Segment Open

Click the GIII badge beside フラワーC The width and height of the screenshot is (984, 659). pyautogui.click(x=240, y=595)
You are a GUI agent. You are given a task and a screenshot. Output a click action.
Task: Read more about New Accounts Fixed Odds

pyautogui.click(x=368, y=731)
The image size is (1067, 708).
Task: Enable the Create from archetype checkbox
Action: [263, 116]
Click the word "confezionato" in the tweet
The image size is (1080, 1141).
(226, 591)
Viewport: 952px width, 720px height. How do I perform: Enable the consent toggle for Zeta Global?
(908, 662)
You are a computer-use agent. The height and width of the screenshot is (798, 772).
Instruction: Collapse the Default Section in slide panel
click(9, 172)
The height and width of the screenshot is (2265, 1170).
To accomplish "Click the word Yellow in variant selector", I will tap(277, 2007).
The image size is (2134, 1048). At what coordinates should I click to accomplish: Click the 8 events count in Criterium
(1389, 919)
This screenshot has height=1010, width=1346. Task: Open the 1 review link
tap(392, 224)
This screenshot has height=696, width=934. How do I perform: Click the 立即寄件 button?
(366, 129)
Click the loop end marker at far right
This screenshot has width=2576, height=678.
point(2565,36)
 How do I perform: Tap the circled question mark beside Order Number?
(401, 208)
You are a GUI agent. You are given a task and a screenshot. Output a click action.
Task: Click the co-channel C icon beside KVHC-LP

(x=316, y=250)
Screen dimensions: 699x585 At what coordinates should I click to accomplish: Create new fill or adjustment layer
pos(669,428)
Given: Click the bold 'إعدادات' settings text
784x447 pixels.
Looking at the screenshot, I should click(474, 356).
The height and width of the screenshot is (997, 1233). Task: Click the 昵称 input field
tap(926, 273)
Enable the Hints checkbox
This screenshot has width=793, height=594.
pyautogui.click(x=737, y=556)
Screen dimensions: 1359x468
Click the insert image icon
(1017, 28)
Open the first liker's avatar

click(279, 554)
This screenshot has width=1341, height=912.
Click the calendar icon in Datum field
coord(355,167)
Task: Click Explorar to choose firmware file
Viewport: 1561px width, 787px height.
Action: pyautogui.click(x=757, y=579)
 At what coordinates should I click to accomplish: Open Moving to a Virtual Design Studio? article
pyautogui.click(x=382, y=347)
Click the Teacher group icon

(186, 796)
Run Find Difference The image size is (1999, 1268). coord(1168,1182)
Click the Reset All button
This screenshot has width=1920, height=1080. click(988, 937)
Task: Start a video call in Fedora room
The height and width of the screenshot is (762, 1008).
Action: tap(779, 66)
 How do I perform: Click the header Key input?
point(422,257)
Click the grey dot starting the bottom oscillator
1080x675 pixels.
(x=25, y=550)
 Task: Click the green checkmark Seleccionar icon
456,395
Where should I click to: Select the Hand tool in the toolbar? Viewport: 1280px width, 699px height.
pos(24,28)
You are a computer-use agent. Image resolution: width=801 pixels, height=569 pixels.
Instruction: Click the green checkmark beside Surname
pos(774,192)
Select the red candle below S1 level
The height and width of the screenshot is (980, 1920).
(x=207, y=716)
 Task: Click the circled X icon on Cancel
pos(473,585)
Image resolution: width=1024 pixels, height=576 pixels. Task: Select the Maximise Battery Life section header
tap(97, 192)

Segment Closed

WORK INSTRUCTION ::
Go through the listing above and restate it word for word.

SOLVED PROBLEM ::
Click the GIII badge beside フラワーC The width and height of the screenshot is (984, 659). pyautogui.click(x=240, y=595)
You are a GUI agent. You are given a task and a screenshot. Output a click action.
Task: Read more about New Accounts Fixed Odds

pyautogui.click(x=368, y=731)
The image size is (1067, 708).
Task: Enable the Create from archetype checkbox
Action: [263, 116]
Click the word "confezionato" in the tweet
The image size is (1080, 1141).
(226, 591)
Viewport: 952px width, 720px height. How do I perform: Enable the consent toggle for Zeta Global?
(908, 662)
You are a computer-use agent. The height and width of the screenshot is (798, 772).
Instruction: Collapse the Default Section in slide panel
click(9, 172)
The height and width of the screenshot is (2265, 1170).
To accomplish "Click the word Yellow in variant selector", I will tap(277, 2007).
The image size is (2134, 1048). At what coordinates should I click to accomplish: Click the 8 events count in Criterium
(1389, 919)
This screenshot has height=1010, width=1346. Task: Open the 1 review link
tap(392, 224)
This screenshot has height=696, width=934. How do I perform: Click the 立即寄件 button?
(366, 129)
Click the loop end marker at far right
This screenshot has width=2576, height=678.
point(2565,36)
 How do I perform: Tap the circled question mark beside Order Number?
(401, 208)
You are a GUI agent. You are given a task and a screenshot. Output a click action.
Task: Click the co-channel C icon beside KVHC-LP

(x=316, y=250)
Screen dimensions: 699x585 At what coordinates should I click to accomplish: Create new fill or adjustment layer
pos(669,428)
Given: Click the bold 'إعدادات' settings text
784x447 pixels.
Looking at the screenshot, I should click(474, 356).
The height and width of the screenshot is (997, 1233). Task: Click the 昵称 input field
tap(926, 273)
Enable the Hints checkbox
This screenshot has width=793, height=594.
pyautogui.click(x=737, y=556)
Screen dimensions: 1359x468
Click the insert image icon
(1017, 28)
Open the first liker's avatar

click(279, 554)
This screenshot has width=1341, height=912.
Click the calendar icon in Datum field
coord(355,167)
Task: Click Explorar to choose firmware file
Viewport: 1561px width, 787px height.
Action: pyautogui.click(x=757, y=579)
 At what coordinates should I click to accomplish: Open Moving to a Virtual Design Studio? article
pyautogui.click(x=382, y=347)
Click the Teacher group icon

(186, 796)
Run Find Difference The image size is (1999, 1268). coord(1168,1182)
Click the Reset All button
This screenshot has width=1920, height=1080. click(988, 937)
Task: Start a video call in Fedora room
The height and width of the screenshot is (762, 1008).
Action: tap(779, 66)
 How do I perform: Click the header Key input?
point(422,257)
Click the grey dot starting the bottom oscillator
1080x675 pixels.
(x=25, y=550)
 Task: Click the green checkmark Seleccionar icon
456,395
Where should I click to: Select the Hand tool in the toolbar? Viewport: 1280px width, 699px height.
pos(24,28)
You are a computer-use agent. Image resolution: width=801 pixels, height=569 pixels.
Instruction: Click the green checkmark beside Surname
pos(774,192)
Select the red candle below S1 level
The height and width of the screenshot is (980, 1920).
(x=207, y=716)
 Task: Click the circled X icon on Cancel
pos(473,585)
Image resolution: width=1024 pixels, height=576 pixels. Task: Select the Maximise Battery Life section header
tap(97, 192)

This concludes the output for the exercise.